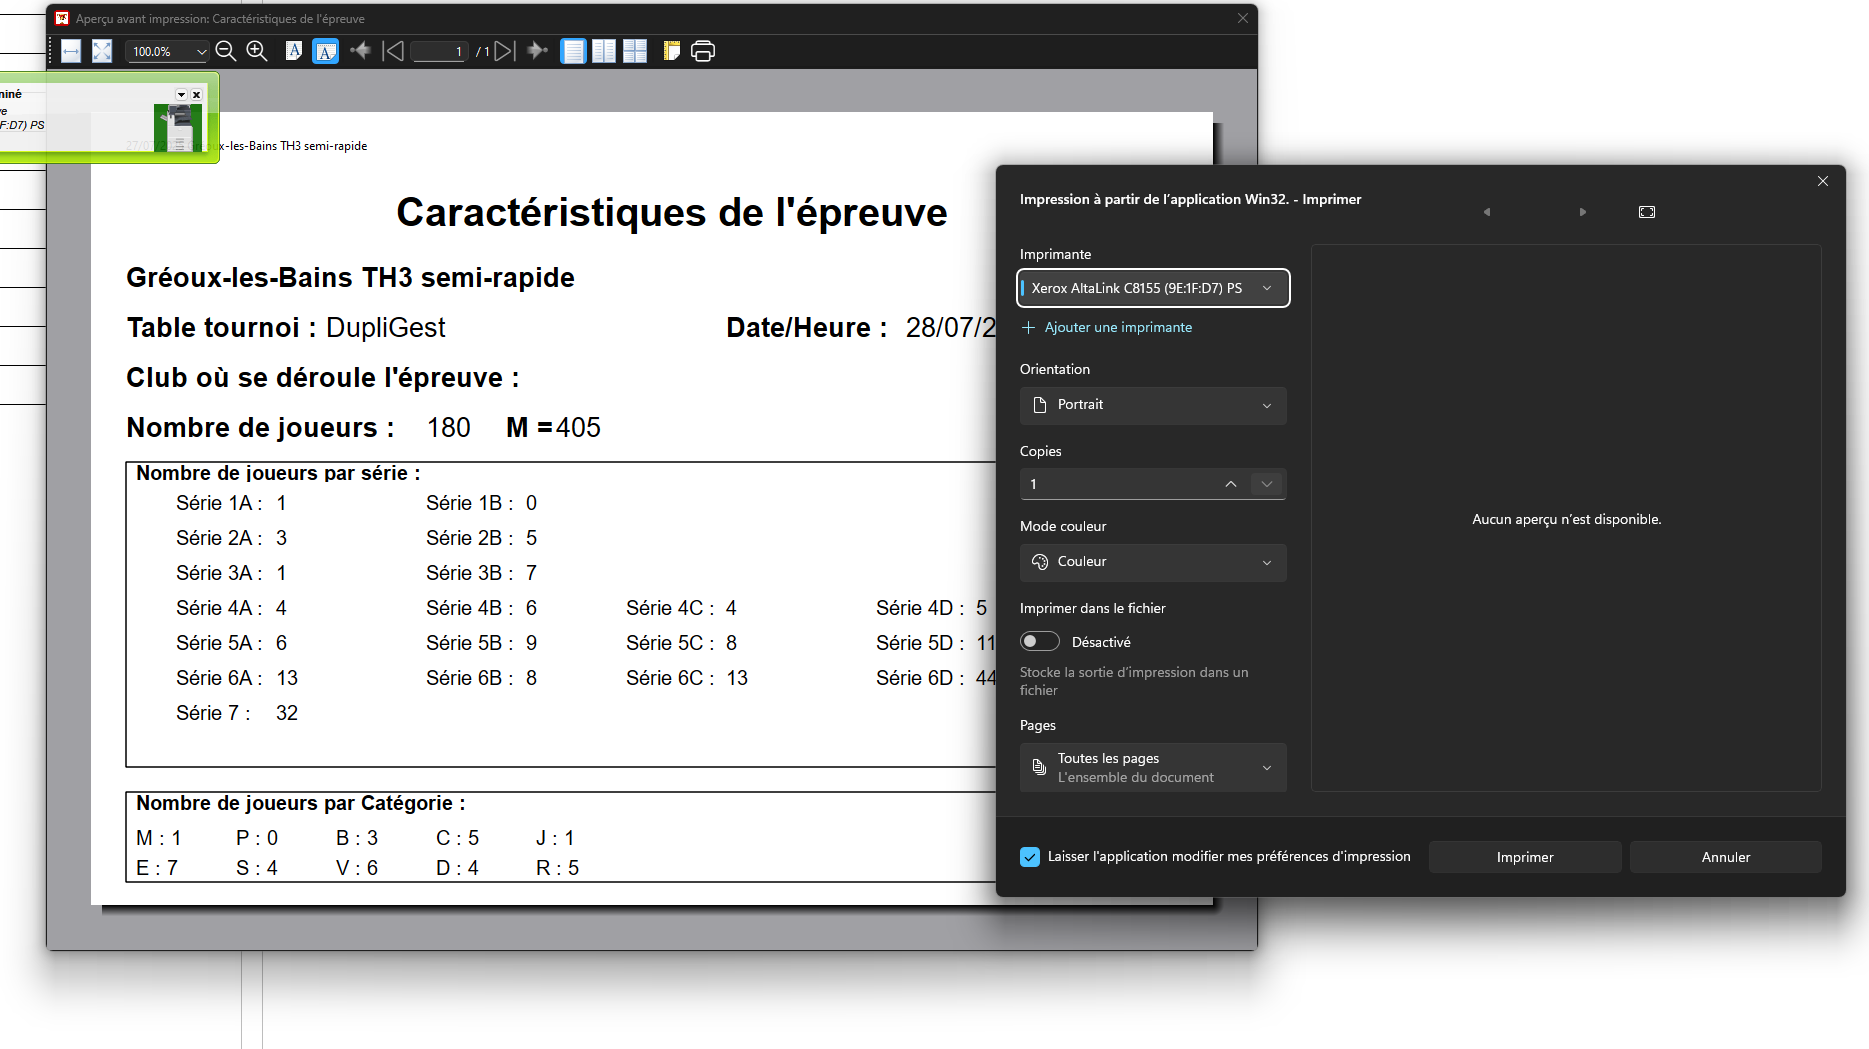The height and width of the screenshot is (1049, 1869).
Task: Open the Mode couleur dropdown
Action: 1153,562
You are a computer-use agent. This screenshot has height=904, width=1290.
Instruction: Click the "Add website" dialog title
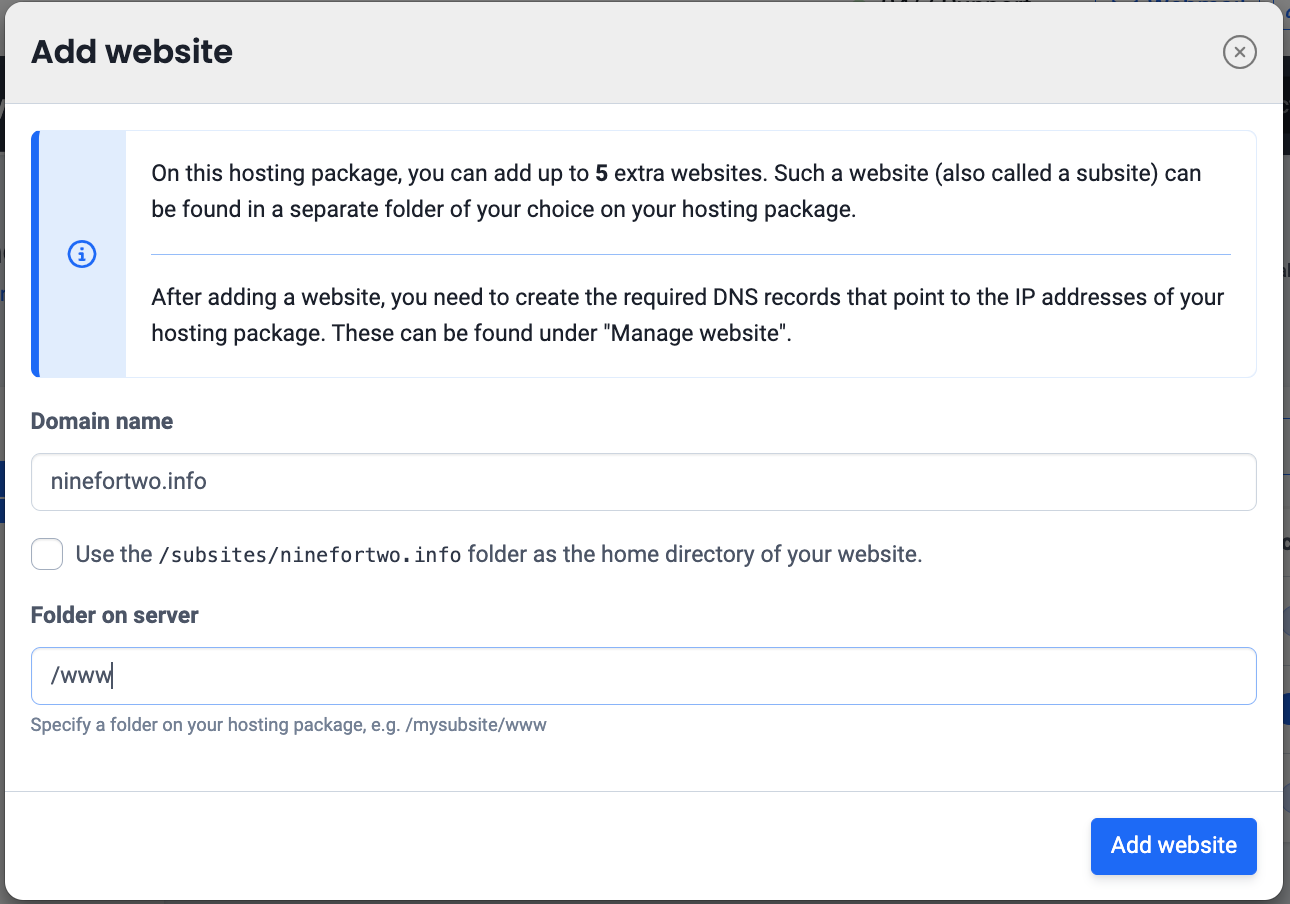tap(132, 52)
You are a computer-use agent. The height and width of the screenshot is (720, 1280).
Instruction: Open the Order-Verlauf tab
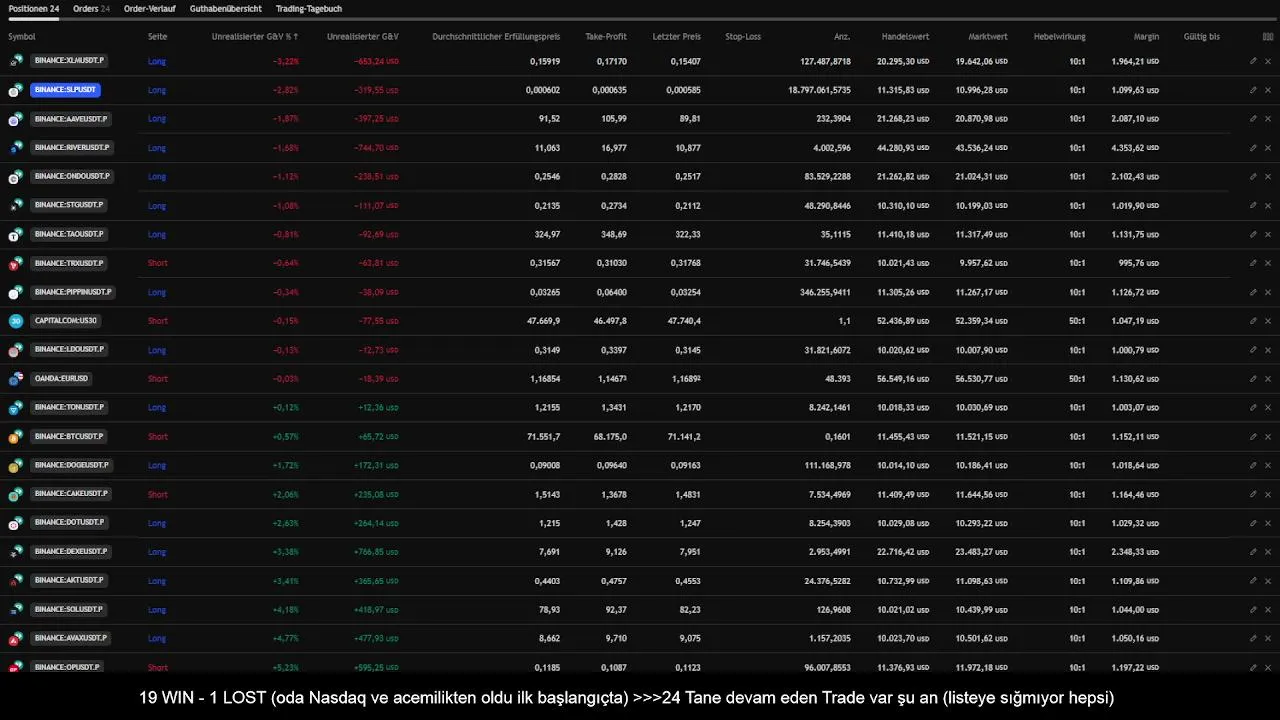[150, 9]
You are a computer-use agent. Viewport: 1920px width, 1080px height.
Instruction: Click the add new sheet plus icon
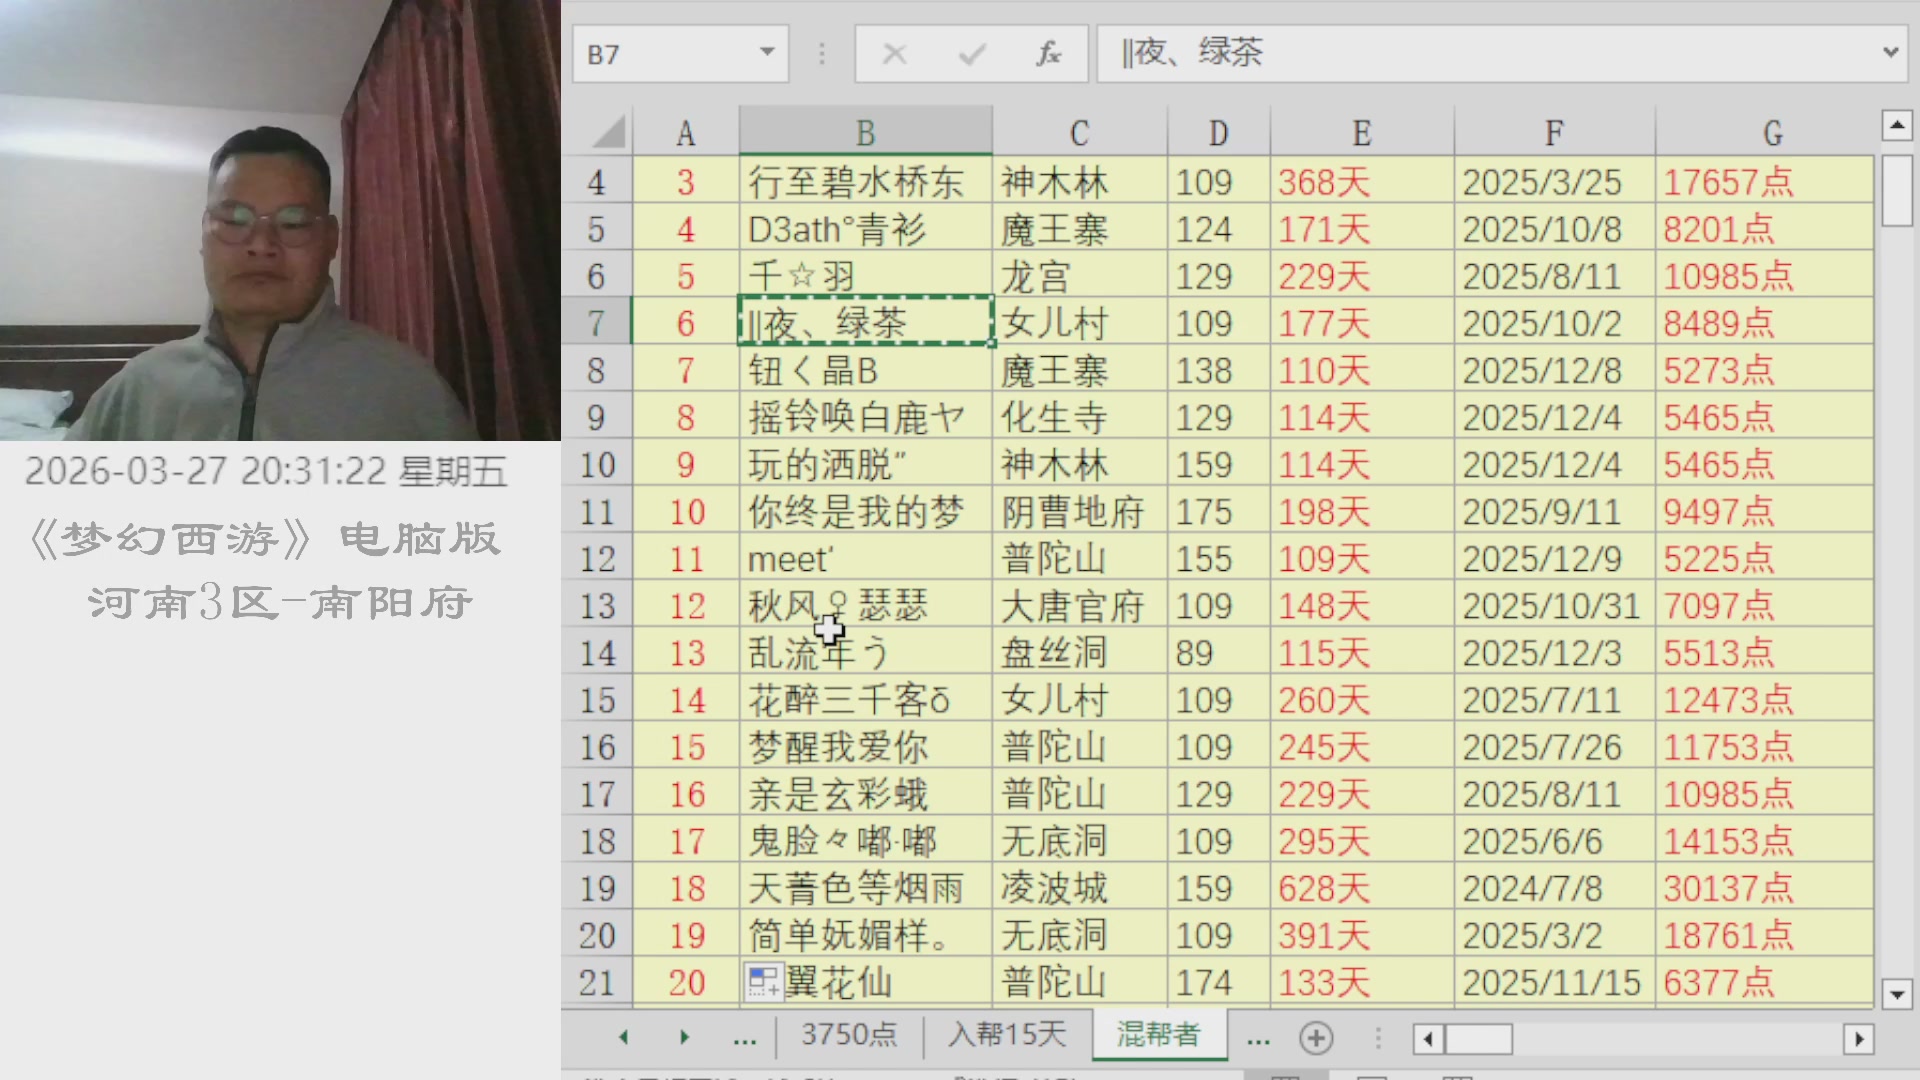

### WHAT YOU NEED TO DO
Change "computer-use agent" to "desktop agent" throughout the records above and write out all the lines again with nothing else altered. Leave the pictures out.

### FINISHED EXERCISE
The height and width of the screenshot is (1049, 1869).
Task: Open the Mode couleur dropdown
Action: 1153,562
You are a desktop agent. This screenshot has height=904, width=1290.
Instruction: Click the "Add website" dialog title
tap(132, 52)
You are a desktop agent. The height and width of the screenshot is (720, 1280).
Instruction: Open the Order-Verlauf tab
[150, 9]
You are a desktop agent. Viewport: 1920px width, 1080px height.
Instruction: Click the add new sheet plus icon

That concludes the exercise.